The banks are green and mossy and I love them; they imitate the steep-rising banks along so many of the roads in the area.  When we arrived, they were spattered with a few stands of sorry-looking daffodils, which were mostly blind this spring.  I think I shall remove them and start again: replanting in the autumn with shorter varieties whose height will be more in keeping with the rise of the ground.  We also have plenty of primroses all along the banks.  Primroses are everywhere here; and ours, like the daffodils, are almost certainly wild.  They fill me with joy and good cheer.

As April waned and May waxed, the primroses proliferated and bluebells joined their ranks.  A few ferns are unfurling.


By the end of May, red and white campion take centre stage and the tiny deep-blue faces of speedwell are strung through the grass, which itself grows longer by the day.   Rosettes of green foxglove leaves, again self-seeded, are waiting in the wings.  I want to add more to the banks, which are the first things we see as we arrive, but I want to keep it  natural and native.

Clumps of small daffodils, drifts of snowdrops and clusters of aconites will bring flowers into view from the earliest point of the year but my overarching aim will be to replicate the natural banks lining the roads as much as I can.   I was very keen to have hellebores here too initially, but I think they will be out of keeping and now they have a spot of their own.
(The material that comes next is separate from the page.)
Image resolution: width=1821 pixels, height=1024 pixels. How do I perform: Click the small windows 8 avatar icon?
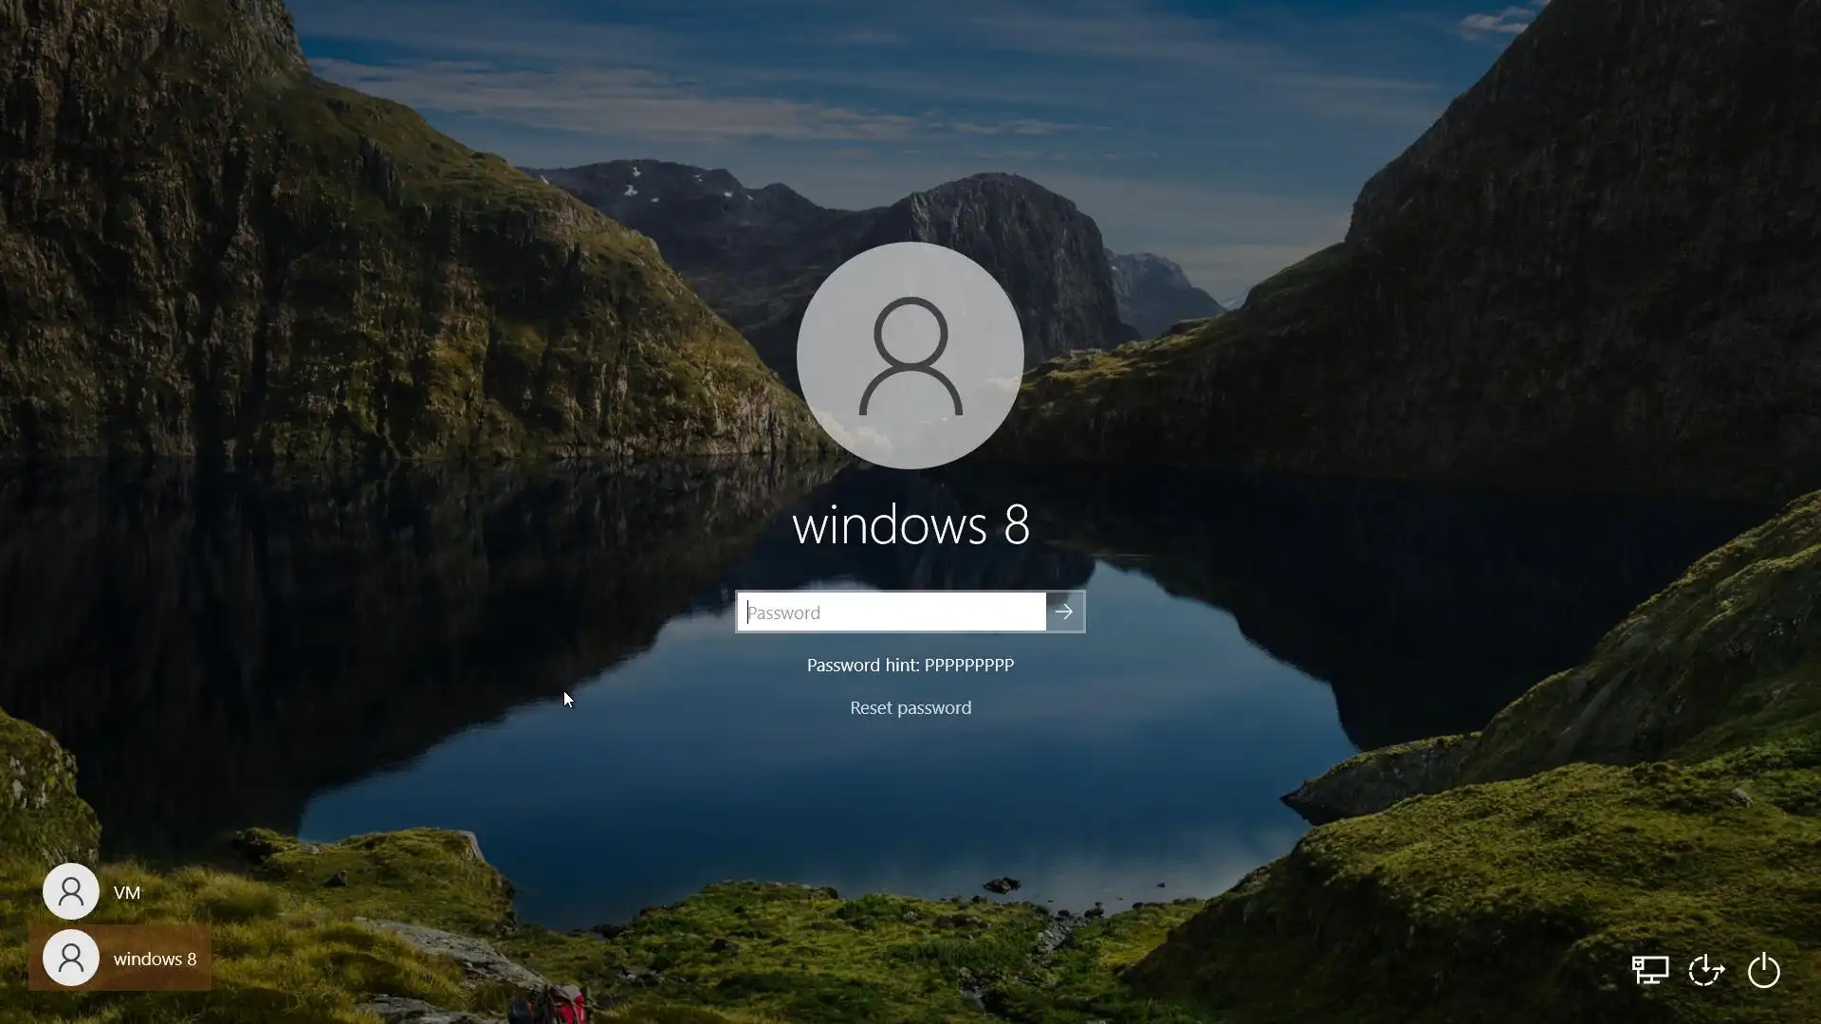pyautogui.click(x=71, y=958)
Maybe some more ferns though – the roadside banks are filled with ferny fronds at the moment.  And cowslips: I love cowslips and I’ve never grown any.  I’ve found a wonderful website which specializes in native wildflowers.  I’ll be a regular visitor!  My first visit resulted in clumps of snowdrops in the green and cowslip plugs.  The little plugs are growing strongly, safe in their pots while they await my decision on their permanent home but they will be somewhere in this vicinity I’m sure.
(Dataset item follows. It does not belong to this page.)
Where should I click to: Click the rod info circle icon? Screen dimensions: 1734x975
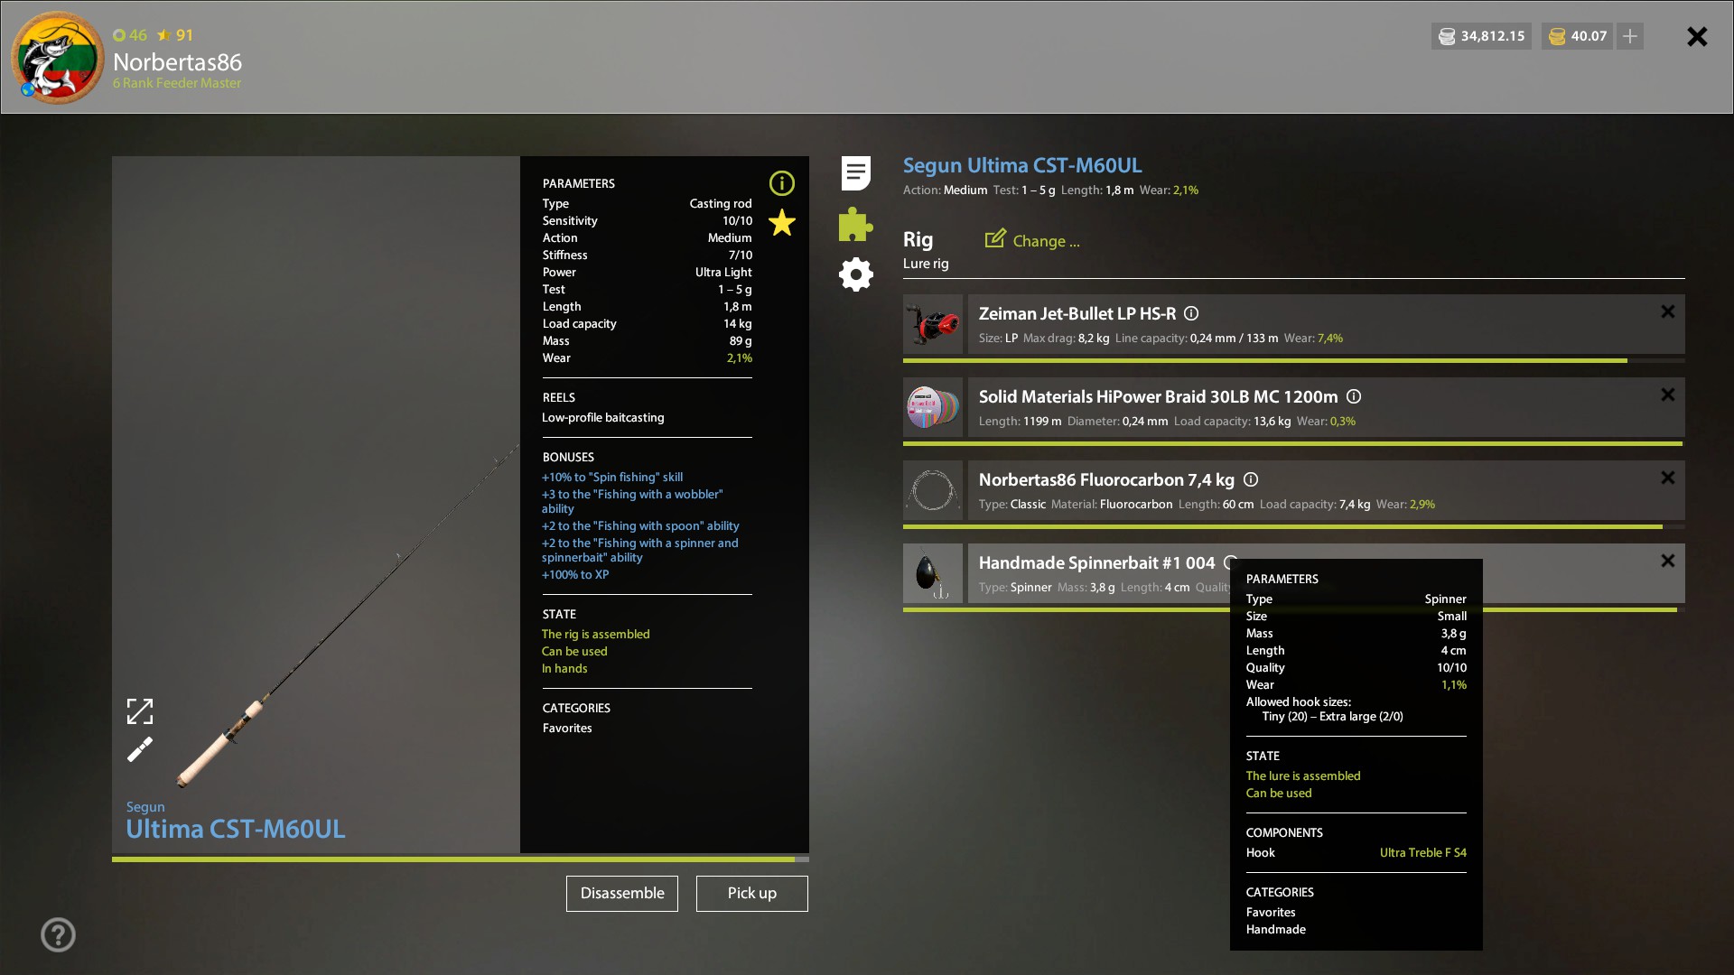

At present I don’t see any summer or autumn-flowering plants here.  I see a cool, green, relaxed impression for this space through the summer months; there’s space enough elsewhere for the summer excesses.  Some sort of fiery, autumnal display would be good though: my current thinking is that this will come from shrubs and trees.

But we’ll wait and see.  Watching the roadsides as the year progresses may give me inspiration and change my current thoughts entirely.   Perhaps there are already plants in place ready and waiting for the seasons to pass and their moment in the spotlight.  One of the joys of inheriting a garden is watching through the first year to see what will push forth and delight (or horrify) us!

Half the interest of a garden is the constant exercise of the imagination.